Page extract.

* * * *

Malcolm Slaney

Dr. Malcolm Slaney is a Consulting Professor at Stanford CCRMA, where he has led the Hearing Seminar for more than 20 years, and an Affiliate Faculty in the Electrical Engineering Department at the University of Washington. He is a coauthor, with A. C. Kak, of the IEEE book "Principles of Computerized Tomographic Imaging." This book was republished by SIAM in their "Classics in Applied Mathematics" Series. He is coeditor, with Steven Greenberg, of the book "Computational Models of Auditory Function." Dr. Slaney has a long career in industry, including doing machine learning and auditory perception work at Google Research. Before Google, Dr. Slaney worked at Bell Laboratory, Schlumberger Palo Alto Research, Apple Computer, Interval Research, IBM's Almaden Research Center, Yahoo! Research, and Microsoft Research. For many years, he has led the auditory group at the Telluride Neuromorphic Cognition Engineering Workshop. Dr. Slaney's recent work is on understanding the role of attention in conversational speech and general audio perception.

* * * *

Data provided.
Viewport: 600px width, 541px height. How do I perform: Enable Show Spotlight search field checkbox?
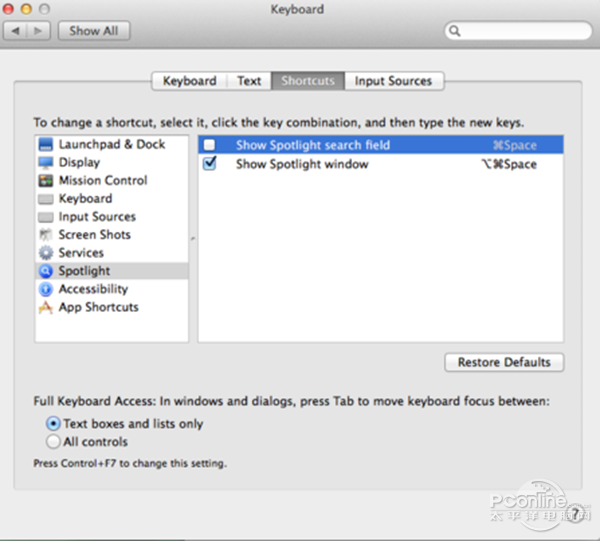click(x=210, y=145)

* * * *

Parts of the exercise.
1) Rewrite the paragraph of the Malcolm Slaney biography that begins "Dr. Malcolm Slaney is a Consulting Professor" as a bulleted list that keeps its main facts.
2) Write a continuation of the Malcolm Slaney biography, picking up after its final sentence.

Expected answers.
1)
- Consulting Professor at Stanford CCRMA, where he has led the Hearing Seminar for more than 20 years
- Affiliate Faculty in the Electrical Engineering Department at the University of Washington
- Coauthor, with A. C. Kak, of the IEEE book "Principles of Computerized Tomographic Imaging," later republished by SIAM in its "Classics in Applied Mathematics" Series
- Coeditor, with Steven Greenberg, of "Computational Models of Auditory Function"
- Long industry career, including machine learning and auditory perception work at Google Research
- Earlier employers: Bell Laboratory, Schlumberger Palo Alto Research, Apple Computer, Interval Research, IBM's Almaden Research Center, Yahoo! Research, and Microsoft Research
- Longtime leader of the auditory group at the Telluride Neuromorphic Cognition Engineering Workshop
- Recent work: the role of attention in conversational speech and general audio perception

2)
Awards:

Fellow of the IEEE for "contributions to perceptual signal processing and tomographic imaging,"
2021 Misha Mahowald Prize for Neuromorphic Engineering,/li>
Video Rewrite was named a Seminal Work in Computer Graphics,
My book Principles of Computerized Tomographic Imaging was named a Classics in Applied Mathematics by SIAM,
First class of Master Inventors at Yahoo!

Publications and Pointers

A more complete list of my publications is at this link: Publications by Year or on Google Scholar.

I used to work in the Machine Hearing group, which is part of the Machine Perception group, at Google Research in Mountain View, CA.

Before that I was in the Speech and Dialog group at Microsoft Research in Mountain View, CA, Yahoo! Research and IBM's Almaden Research Center. My IBM work is described on this page. Before that I worked for Interval Research, Apple Computer's Advanced Technology Group, and Schlumberger Palo Alto Research.

Several of my technical reports and papers are available on the net for downloading. The following is a brief list. I have a personal web page for the fun stuff. Many of my papers can be found online via the IEEE or the ACM portals.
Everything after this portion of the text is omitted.